The inputs 202 also include user hand activity and movement data 206, which represents sensor measurements by the hand-wearable device 190 that identify how the hand-wearable device 190 moves while being worn by the user. For instance, the user hand activity and movement data 206 can include data from one or more sensors 192 that measure one or more characteristics of the user (such as pulse oximeter, PPG sensor, and/or capacitive touch sensor measurements) and one or more sensors that measure one or more characteristics of the hand-wearable device 190 itself (such as accelerometer, gyroscope, and/or pose estimation sensor measurements). The user hand activity and movement data 206 can define how the user's hand on which the hand-wearable device 190 is worn moves over time, such as when the user's hand movements vary based on whether the user is typing, reading, scrolling on a device display, watching content, or driving.

The inputs 202 further include device data 208, which represents data related to the user's activities involving the electronic device 101 and activities of the electronic device 101 itself. For example, the device data 208 can include user interaction data and device activity data. The user interaction data can define or relate to how the user is interacting with the electronic device 101, such as whether and to what extent the user is typing, tapping, swiping, touching, or otherwise interacting with a touchscreen or other component of the electronic device 101 (possibly including where the user is contacting the touchscreen, a duration of each contact, and a pressure of each contact), whether and how the user is moving the electronic device 101, and whether and to what extent the user is using one or more applications or other functions of the electronic device 101. The device activity data can define or relate to functions being performed by the electronic device 101, such as whether and how the electronic device 101 is playing media or rendering content, whether the electronic device 101 is receiving an incoming voice communication or text message, and whether the user is interacting with one or more applications of the electronic device 101 and how.

A contextual data generation operation 210 generally operates to process the inputs 202 in order to gain an understanding of contextualized body motion and device activity.
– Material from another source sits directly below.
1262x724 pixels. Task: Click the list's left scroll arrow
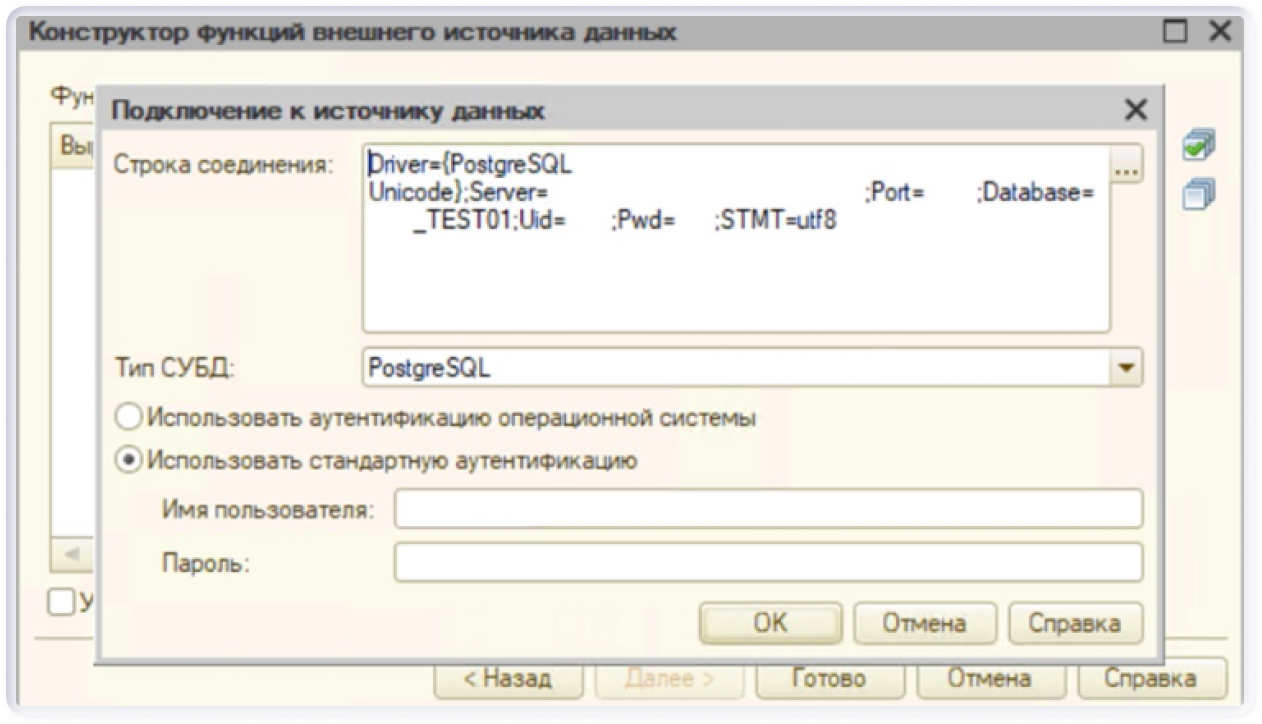pos(72,553)
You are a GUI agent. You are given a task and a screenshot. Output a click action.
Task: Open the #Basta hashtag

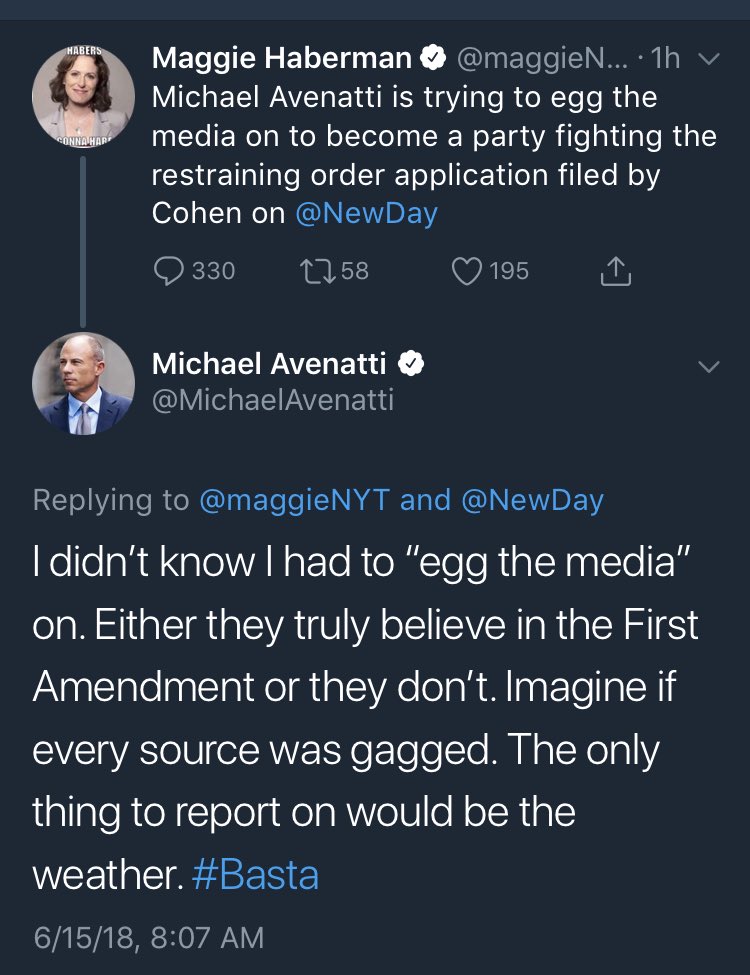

In order words, the contextual data generation operation 210 can evaluate the user's body motions (as sensed by the hand-wearable device 190 and optionally the electronic device 101) and activity data related to operation or use of the electronic device 101. Among other things, the contextual data generation operation 210 can be used to detect the proximity of the hand-wearable device 190 to the electronic device 101 and monitor the user's hand activities/movements over time. The contextual data generation operation 210 can also be used to analyze the use of the electronic device 101 and of one or more applications on the electronic device 101 to determine the user's activities over time. In addition, the contextual data generation operation 210 can be used to map the user's body motion context and the device activity context to embeddings, such as via one or more machine learning techniques. The embeddings can be used as described below to determine if and when gesture recognition should be performed.

In this example, the contextual data generation operation 210 includes a body motion understanding function 212, which generally operates to process a variety of different types of data 214 in order to understand the user's body motion context. In this particular example, the different types of data 214 include the data that can be obtained as at least part of the user hand activity and movement data 206. For instance, the different types of data 214 can include measurements of one or more characteristics of the user (such as pulse oximeter, PPG sensor, and/or capacitive touch sensor measurements) and/or measurements of one or more characteristics of the hand-wearable device 190 itself (such as accelerometer, gyroscope, and/or pose estimation sensor measurements). The body motion understanding function 212 may also optionally use the proximity data 204 indicating the proximity of the hand-wearable device 190 to the electronic device 101, such as when the body motion understanding function 212 attempts to understand the user's body motion context only when the hand-wearable device 190 (and therefore the user) is within a threshold distance of the electronic device 101.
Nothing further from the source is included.